─── Source data

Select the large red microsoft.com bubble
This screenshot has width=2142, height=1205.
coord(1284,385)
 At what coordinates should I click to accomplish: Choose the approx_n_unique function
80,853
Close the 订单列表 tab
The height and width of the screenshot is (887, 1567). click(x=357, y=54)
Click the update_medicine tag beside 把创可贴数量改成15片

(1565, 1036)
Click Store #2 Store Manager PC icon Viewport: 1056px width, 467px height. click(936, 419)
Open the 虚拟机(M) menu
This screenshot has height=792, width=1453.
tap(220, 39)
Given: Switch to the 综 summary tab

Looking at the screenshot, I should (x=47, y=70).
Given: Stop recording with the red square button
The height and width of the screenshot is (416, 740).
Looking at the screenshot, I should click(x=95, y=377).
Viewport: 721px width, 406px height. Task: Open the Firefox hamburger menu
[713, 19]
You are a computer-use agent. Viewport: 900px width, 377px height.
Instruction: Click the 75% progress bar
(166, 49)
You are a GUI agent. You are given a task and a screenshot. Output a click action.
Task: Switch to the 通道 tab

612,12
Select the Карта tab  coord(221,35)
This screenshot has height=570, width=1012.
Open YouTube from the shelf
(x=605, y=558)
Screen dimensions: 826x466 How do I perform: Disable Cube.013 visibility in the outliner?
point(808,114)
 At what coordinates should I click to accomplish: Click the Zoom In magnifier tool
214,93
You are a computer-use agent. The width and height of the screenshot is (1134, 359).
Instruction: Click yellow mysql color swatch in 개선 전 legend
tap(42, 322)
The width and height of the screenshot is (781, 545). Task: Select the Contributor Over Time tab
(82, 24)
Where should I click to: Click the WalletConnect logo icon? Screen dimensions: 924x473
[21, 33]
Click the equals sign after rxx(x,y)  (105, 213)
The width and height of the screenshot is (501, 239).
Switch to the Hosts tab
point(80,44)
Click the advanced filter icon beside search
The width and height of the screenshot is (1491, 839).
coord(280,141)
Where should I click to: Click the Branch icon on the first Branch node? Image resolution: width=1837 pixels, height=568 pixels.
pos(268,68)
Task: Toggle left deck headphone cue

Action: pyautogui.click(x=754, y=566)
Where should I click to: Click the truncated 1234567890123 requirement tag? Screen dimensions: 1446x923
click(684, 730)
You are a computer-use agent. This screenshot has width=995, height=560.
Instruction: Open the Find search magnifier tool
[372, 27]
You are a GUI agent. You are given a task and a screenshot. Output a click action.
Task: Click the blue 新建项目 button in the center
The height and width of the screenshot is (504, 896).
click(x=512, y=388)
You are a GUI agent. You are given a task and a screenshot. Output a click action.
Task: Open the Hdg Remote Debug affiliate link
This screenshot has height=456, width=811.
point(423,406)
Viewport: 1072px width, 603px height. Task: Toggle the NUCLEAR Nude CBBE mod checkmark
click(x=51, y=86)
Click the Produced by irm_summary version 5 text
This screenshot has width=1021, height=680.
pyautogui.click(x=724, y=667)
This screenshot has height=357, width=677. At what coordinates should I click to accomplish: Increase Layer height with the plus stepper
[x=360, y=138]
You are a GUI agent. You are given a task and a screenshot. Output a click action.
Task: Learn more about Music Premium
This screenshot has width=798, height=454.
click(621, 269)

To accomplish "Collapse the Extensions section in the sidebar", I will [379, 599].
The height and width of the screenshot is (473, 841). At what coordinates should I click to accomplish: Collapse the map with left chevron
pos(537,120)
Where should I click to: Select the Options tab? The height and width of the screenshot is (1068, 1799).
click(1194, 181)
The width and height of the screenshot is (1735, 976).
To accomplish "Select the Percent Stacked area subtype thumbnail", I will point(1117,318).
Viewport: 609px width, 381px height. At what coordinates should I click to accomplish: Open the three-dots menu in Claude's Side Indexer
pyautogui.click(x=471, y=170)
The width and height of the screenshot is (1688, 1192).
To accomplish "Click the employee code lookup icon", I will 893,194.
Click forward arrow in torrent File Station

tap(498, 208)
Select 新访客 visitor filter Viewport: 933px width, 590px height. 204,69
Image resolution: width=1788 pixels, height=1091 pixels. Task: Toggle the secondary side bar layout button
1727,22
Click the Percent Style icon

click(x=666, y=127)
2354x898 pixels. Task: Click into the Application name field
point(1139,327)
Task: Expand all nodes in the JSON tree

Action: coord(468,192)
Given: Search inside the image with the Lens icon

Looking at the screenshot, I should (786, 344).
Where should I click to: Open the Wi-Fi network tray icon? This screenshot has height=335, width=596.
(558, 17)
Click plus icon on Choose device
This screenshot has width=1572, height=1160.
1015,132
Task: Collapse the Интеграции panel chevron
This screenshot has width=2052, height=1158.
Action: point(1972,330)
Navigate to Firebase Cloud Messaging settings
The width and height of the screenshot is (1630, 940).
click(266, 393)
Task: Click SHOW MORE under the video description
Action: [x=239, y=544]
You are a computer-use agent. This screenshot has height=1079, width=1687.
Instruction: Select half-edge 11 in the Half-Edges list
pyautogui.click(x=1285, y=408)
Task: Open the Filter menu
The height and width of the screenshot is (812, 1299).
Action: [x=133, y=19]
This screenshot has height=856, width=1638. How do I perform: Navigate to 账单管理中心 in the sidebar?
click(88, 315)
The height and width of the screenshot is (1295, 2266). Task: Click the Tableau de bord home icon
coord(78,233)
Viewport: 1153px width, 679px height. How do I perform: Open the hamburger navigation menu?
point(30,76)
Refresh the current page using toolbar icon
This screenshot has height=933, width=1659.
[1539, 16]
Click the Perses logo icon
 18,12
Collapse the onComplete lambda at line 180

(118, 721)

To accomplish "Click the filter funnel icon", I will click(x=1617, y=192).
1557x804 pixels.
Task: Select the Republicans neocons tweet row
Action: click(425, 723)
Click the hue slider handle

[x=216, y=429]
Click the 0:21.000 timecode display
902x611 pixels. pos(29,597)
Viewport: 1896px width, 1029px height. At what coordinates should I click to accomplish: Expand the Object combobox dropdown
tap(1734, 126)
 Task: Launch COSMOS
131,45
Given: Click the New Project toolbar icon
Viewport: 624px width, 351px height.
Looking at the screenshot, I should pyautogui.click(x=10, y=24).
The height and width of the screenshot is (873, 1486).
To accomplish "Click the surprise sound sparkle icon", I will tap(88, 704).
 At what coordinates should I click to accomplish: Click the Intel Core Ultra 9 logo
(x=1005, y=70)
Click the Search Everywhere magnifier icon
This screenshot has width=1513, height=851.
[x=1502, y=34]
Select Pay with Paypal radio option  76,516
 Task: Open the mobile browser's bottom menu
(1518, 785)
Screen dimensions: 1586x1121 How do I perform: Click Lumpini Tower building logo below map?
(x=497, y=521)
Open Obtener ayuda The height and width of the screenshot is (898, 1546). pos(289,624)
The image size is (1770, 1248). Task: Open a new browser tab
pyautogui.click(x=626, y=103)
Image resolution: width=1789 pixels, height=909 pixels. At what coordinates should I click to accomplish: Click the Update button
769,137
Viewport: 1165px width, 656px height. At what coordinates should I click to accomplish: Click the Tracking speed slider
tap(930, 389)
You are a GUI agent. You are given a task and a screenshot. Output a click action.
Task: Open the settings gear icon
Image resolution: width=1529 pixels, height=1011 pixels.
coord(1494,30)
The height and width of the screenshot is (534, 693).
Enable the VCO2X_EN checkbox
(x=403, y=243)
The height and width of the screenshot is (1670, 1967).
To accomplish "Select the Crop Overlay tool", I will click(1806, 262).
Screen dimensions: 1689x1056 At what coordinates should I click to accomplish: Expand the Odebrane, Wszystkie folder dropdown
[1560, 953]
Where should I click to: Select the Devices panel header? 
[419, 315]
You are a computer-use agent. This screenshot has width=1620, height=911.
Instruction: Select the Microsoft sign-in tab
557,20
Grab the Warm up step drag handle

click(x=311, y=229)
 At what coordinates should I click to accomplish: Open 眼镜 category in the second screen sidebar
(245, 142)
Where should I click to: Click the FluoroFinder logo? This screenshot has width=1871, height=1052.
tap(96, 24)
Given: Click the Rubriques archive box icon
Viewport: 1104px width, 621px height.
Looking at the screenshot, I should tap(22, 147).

──────

#### [The problem]
Beginning with the line holding "Open YouTube from the shelf" and ending with the line holding "has width=995, height=560.", write out the stretch of material above exactly; add no further lines.

#### [Answer for this exercise]
Open YouTube from the shelf
(x=605, y=558)
Screen dimensions: 826x466 How do I perform: Disable Cube.013 visibility in the outliner?
point(808,114)
 At what coordinates should I click to accomplish: Click the Zoom In magnifier tool
214,93
You are a computer-use agent. The width and height of the screenshot is (1134, 359).
Instruction: Click yellow mysql color swatch in 개선 전 legend
tap(42, 322)
The width and height of the screenshot is (781, 545). Task: Select the Contributor Over Time tab
(82, 24)
Where should I click to: Click the WalletConnect logo icon? Screen dimensions: 924x473
[21, 33]
Click the equals sign after rxx(x,y)  (105, 213)
The width and height of the screenshot is (501, 239).
Switch to the Hosts tab
point(80,44)
Click the advanced filter icon beside search
The width and height of the screenshot is (1491, 839).
coord(280,141)
Where should I click to: Click the Branch icon on the first Branch node? Image resolution: width=1837 pixels, height=568 pixels.
pos(268,68)
Task: Toggle left deck headphone cue

Action: pyautogui.click(x=754, y=566)
Where should I click to: Click the truncated 1234567890123 requirement tag? Screen dimensions: 1446x923
click(684, 730)
You are a computer-use agent. This screenshot has width=995, height=560.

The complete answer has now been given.